I really don't know what brought this on. I have been doing really well. I've been eating regularly, I haven't deprived myself, I've been getting enough calories, and nothing upsetting has happened. Maybe it's just because it's been about a month since my last 'binge' and now I'm being tested. All I know is that I was able to fight back and I'm grateful I now have the tools that make it a lot easier for me (SparkPeople, you guys, the nutrition tracker...).

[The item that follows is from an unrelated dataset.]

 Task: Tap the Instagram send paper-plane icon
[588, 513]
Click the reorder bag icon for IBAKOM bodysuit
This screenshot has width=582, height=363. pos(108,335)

It's such a scary, powerful thing. Sometimes it happens because you're stressed, bored, anxious or something else is going on in your life that is triggering the need to binge. But sometimes there is no obvious trigger, it just happens. Like today. I'm glad I was able to fight back today and I pray I will have the strength to avoid it in the future as well. I ended up consuming about 1,500 calories today which I am so, so, so very proud of.
I joined the SparkTeam called Living Binge Free today. I really hope I'll find the support and courage I need to be able to live my life binge free in 2013.